Living the Word

Reflecting on my experience of lockdown I feel as though we have been catapulted into living the ideal of unity as Chiara and her first companions did, in the early days when their lives revolved around running to the air raid shelters to dodge the bombs - there together discovering the wonder of the word of God and then living it with the people they met along the way.

We haven’t been in an air raid shelter as such but our houses became something similar as we waged a war against the virus. One word of life that I have seen come to life is a special way in this period has been ‘Give and there will be gifts for you’. I’ve experienced countless times in these days that when I have chosen to give, God has given back his hundredfold without measure. I’ve seen how one act of generosity, however small, sets off a chain of giving that spills over onto the people I have tried to love and that they in their turn by giving, experience the generosity of God in unimaginable ways.

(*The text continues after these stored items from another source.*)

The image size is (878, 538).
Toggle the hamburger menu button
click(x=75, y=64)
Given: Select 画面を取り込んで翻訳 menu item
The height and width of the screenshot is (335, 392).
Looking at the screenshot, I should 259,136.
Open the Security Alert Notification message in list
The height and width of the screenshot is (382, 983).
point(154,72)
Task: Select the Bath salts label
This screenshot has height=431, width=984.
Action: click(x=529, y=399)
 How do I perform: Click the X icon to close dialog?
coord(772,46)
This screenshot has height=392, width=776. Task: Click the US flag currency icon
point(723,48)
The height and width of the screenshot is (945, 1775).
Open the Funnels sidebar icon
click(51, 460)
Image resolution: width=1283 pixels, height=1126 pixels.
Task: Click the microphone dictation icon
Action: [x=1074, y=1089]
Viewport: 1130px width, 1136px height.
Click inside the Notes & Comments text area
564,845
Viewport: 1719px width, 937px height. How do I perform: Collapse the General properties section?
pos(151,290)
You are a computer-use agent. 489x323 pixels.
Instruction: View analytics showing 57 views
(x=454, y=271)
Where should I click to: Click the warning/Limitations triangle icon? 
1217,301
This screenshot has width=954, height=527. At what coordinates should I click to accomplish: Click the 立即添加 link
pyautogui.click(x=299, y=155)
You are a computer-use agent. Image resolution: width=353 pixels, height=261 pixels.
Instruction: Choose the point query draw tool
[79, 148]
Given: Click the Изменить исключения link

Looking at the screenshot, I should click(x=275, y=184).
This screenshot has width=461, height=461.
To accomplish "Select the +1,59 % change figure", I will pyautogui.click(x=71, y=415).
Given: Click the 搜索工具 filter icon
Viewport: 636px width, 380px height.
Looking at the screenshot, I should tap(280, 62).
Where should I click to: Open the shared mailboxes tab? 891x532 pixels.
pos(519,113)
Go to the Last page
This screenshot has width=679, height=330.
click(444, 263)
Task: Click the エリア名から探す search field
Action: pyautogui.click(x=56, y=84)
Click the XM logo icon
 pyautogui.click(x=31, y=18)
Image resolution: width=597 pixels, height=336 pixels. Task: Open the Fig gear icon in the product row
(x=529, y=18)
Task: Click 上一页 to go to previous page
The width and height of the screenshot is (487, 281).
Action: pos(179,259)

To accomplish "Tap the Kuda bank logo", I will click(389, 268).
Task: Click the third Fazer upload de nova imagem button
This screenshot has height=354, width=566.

To give you some examples: I have a very elderly relative who is 90 years old, and lives on their own. It has been a real challenge to see how best to care for her during this time.Mary lives 2 hours away and has big health challenges which often leave her feeling useless and of no value anymore. Preferring to stay on her own during lockdown meant we had to be inventive and find ways of loving her from a distance. I felt I had to put myself in her shoes and think about what she would like and find ways to make it happen. Often this was in little things like cooking meals to take to her so she didn’t have to always eat pre prepared food, finding activities that she wanted to do to pass the time, spending time on the telephone to listen to her. I did the 4 hour round trip several times on the deserted roads at the height of lockdown to tend her garden under her instruction. I saw as time went on Mary in her turn wanted to love and so started knitting hearts for the Covid patients and going out of her way to find gifts to give to her family and her carers. Often she has felt isolated in her village but during the crisis her neighbours began to help her. Mary in turn offered them the extra milk or eggs that had arrived from the supermarket and other providence that she had received. One neighbour has now offered her a mobility scooter for a very small price. We realised that she needed a new fire in her sitting room but as she doesn’t have a lot of spare cash to pay for extras we suggested getting in touch with the hospital where she did her nurses training 60 years ago, to see if they could help. As an act of faith and in order to love us she wrote to the hospital. They not only rang her up but sent her a huge bunch of flowers and gave a very generous amount of money to help her. This was such a boost for her and she felt once again respected and valued.
One day I went to the supermarket to buy my dad’s weekly shop. I was planning to make some more meals for Mary and so went to look at Tupperware containers. I found the ones I wanted and then had the idea that I maybe I could buy some for myself as well. Thinking about it however I realised that I could live without them and could instead offer the money I would have spent to the Covid fund. I went to my Dad’s house to drop off his shopping and when he opened the front door he said ‘these are for you!!’ In his hands were a collection of new Tupperware containers which he had received and didn’t need. These are just a few of the little miracles that I have experience in this time.